• _EXERCISE BRIEF_:
Take the lines below beginning at the line that has "[Facebook] (9, 1269)" and stopping after the line that has "[The Fluffy Jackets", and print them exactly as they are, with no other lines.

Start of RECORD EXTRACTS

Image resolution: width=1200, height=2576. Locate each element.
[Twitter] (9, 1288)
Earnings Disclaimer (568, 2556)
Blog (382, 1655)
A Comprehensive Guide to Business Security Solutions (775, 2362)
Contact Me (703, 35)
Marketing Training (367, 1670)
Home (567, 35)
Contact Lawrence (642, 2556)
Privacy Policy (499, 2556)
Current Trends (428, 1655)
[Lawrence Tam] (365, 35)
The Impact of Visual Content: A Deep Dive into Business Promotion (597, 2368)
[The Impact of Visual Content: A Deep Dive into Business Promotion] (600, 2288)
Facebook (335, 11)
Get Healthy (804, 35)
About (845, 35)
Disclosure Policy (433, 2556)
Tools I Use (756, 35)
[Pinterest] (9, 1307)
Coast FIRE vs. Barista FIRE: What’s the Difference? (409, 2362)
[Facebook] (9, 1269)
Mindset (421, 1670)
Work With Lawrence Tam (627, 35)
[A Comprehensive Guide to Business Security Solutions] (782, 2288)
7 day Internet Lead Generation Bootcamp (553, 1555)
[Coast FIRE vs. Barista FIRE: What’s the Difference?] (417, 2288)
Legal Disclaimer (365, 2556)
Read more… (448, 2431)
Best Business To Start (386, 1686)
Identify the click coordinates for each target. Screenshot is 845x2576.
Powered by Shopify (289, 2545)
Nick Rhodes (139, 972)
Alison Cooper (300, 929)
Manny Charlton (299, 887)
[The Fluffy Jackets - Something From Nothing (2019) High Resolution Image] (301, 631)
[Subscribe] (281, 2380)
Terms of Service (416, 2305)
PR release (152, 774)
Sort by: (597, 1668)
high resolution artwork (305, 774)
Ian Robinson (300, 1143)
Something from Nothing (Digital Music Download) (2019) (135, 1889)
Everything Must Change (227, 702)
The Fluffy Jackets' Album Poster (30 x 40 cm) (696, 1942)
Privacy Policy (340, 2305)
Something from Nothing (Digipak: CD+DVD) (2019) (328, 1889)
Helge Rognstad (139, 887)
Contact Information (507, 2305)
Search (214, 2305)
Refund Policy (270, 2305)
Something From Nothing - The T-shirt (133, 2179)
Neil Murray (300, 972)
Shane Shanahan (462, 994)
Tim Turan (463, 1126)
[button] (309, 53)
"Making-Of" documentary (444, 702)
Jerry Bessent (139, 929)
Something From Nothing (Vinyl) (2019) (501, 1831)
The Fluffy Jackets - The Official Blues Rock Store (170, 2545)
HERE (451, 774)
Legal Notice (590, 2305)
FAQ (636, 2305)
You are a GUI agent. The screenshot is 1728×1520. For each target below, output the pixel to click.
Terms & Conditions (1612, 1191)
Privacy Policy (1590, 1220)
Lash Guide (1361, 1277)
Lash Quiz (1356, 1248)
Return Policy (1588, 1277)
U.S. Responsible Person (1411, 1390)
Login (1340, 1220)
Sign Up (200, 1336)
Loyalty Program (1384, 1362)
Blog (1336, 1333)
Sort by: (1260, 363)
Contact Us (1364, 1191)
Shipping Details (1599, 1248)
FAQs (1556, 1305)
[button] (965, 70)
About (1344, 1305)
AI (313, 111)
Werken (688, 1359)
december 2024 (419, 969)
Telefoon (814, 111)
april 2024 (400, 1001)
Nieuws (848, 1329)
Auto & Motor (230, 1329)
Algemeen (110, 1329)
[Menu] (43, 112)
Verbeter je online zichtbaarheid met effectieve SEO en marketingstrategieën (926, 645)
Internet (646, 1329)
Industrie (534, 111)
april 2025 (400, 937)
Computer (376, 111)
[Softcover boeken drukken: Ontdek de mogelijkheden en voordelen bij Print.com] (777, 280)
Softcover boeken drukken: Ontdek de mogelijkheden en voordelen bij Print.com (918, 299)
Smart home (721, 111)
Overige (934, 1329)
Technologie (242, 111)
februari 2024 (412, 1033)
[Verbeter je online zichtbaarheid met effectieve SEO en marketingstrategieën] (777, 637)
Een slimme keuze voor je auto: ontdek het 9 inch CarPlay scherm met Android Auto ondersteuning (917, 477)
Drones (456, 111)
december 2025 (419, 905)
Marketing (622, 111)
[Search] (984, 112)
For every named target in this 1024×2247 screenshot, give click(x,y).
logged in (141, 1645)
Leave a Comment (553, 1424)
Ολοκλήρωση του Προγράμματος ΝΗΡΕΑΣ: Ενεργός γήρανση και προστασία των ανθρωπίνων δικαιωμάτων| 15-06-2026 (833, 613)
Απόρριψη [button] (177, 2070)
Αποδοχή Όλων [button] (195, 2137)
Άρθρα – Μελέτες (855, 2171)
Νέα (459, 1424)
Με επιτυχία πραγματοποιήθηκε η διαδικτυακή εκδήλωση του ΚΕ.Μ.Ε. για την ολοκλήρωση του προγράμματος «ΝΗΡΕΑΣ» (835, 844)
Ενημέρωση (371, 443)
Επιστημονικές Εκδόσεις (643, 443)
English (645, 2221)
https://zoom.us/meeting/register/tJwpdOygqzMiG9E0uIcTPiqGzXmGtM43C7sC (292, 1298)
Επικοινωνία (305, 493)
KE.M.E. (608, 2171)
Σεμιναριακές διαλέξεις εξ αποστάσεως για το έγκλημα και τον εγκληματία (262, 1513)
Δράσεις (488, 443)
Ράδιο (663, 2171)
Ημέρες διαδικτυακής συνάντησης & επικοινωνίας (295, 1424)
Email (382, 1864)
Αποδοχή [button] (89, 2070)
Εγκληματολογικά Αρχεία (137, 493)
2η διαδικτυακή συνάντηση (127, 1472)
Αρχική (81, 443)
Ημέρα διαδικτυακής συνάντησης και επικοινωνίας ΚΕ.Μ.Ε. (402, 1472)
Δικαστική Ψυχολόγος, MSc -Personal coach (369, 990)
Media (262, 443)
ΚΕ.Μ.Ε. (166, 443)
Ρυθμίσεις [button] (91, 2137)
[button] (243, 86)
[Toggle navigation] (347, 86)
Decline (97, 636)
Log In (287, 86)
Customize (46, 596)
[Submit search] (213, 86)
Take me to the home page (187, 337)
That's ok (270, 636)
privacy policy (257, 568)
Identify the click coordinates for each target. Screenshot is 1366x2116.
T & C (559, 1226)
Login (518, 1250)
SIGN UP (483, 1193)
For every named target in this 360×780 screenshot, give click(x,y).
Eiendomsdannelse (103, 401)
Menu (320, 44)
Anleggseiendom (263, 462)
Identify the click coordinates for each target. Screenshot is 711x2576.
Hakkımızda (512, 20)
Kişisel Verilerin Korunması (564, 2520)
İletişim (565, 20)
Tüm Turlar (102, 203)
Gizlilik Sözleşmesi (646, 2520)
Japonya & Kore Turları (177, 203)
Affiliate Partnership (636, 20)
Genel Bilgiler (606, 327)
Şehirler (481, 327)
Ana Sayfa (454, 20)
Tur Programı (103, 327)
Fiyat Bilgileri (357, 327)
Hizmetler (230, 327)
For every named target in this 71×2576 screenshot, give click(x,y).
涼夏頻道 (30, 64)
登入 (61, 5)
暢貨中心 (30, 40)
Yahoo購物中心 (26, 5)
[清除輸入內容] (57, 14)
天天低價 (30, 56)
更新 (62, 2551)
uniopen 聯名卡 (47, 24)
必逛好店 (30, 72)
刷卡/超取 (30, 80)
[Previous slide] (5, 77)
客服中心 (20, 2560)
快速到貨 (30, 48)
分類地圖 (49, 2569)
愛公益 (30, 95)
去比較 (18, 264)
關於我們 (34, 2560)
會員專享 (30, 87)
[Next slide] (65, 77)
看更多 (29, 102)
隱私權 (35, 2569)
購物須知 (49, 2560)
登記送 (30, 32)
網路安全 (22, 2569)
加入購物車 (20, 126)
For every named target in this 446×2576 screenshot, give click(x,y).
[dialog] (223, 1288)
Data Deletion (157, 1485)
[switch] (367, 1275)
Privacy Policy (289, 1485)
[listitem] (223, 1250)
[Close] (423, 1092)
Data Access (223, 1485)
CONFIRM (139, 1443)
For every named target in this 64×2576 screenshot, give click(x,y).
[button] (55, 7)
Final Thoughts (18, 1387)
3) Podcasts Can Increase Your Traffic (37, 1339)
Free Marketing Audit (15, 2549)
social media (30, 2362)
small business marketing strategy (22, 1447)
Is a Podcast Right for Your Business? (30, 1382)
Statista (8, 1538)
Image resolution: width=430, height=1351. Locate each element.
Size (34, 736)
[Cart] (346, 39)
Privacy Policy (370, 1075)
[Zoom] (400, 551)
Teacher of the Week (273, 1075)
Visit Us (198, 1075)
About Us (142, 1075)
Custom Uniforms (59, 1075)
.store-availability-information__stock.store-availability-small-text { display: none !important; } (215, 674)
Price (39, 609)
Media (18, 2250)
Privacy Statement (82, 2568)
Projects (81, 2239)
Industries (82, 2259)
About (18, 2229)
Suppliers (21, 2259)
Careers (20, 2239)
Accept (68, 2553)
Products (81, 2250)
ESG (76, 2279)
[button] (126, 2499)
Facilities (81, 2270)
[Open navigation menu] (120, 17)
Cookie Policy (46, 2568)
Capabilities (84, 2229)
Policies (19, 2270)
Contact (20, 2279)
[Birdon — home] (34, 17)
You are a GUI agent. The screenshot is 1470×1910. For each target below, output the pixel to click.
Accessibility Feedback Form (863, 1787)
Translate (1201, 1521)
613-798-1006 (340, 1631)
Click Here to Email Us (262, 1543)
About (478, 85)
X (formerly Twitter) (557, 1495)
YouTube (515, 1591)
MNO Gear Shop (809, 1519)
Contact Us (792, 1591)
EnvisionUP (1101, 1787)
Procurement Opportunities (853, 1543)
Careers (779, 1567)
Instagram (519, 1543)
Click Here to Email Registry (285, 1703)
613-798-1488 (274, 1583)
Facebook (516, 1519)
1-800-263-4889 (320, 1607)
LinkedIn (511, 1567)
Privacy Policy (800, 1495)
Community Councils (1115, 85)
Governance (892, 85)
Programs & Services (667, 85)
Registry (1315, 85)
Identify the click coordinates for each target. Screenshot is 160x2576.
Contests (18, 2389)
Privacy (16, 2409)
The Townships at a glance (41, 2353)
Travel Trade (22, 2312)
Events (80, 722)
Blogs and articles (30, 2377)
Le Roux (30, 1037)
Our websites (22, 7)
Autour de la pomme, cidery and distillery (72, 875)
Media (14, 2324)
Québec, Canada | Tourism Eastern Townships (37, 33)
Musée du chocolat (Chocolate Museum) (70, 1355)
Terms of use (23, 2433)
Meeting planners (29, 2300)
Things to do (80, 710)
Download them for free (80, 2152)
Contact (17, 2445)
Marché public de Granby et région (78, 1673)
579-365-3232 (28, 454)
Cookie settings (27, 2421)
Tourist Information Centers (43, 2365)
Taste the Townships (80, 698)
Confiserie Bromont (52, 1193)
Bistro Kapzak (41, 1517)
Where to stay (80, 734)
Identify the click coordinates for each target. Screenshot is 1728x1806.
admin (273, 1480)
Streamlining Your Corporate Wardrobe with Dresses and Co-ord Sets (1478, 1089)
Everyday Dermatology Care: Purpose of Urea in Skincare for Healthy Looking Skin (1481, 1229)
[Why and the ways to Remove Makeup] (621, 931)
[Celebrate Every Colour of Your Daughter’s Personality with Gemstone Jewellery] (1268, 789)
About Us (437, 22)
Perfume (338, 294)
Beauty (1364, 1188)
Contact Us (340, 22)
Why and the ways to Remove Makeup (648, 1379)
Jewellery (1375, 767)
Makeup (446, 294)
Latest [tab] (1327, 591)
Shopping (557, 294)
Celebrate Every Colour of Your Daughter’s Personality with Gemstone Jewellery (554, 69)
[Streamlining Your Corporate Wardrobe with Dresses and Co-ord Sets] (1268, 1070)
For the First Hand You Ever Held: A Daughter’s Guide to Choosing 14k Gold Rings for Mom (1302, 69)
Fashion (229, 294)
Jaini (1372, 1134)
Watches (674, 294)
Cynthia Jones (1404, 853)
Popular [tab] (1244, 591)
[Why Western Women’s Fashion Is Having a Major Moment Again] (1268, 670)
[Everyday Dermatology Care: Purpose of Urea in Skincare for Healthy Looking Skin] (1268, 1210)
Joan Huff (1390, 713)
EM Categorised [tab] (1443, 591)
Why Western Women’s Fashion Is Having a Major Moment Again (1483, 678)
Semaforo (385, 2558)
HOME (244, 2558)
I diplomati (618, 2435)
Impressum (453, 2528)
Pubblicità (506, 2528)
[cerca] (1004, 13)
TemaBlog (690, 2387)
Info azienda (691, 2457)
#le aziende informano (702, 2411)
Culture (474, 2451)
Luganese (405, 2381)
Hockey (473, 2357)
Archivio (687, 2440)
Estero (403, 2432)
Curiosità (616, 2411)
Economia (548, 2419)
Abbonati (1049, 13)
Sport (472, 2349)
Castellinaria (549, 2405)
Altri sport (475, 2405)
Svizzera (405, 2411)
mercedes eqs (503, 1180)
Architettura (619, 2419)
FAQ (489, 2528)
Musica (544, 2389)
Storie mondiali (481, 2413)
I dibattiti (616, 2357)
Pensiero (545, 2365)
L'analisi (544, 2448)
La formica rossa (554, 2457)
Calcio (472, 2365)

End of RECORD EXTRACTS

• _EXERCISE OUTPUT_:
[Facebook] (9, 1269)
Mindset (421, 1670)
Work With Lawrence Tam (627, 35)
[A Comprehensive Guide to Business Security Solutions] (782, 2288)
7 day Internet Lead Generation Bootcamp (553, 1555)
[Coast FIRE vs. Barista FIRE: What’s the Difference?] (417, 2288)
Legal Disclaimer (365, 2556)
Read more… (448, 2431)
Best Business To Start (386, 1686)
Identify the click coordinates for each target. Screenshot is 845x2576.
Powered by Shopify (289, 2545)
Nick Rhodes (139, 972)
Alison Cooper (300, 929)
Manny Charlton (299, 887)
[The Fluffy Jackets - Something From Nothing (2019) High Resolution Image] (301, 631)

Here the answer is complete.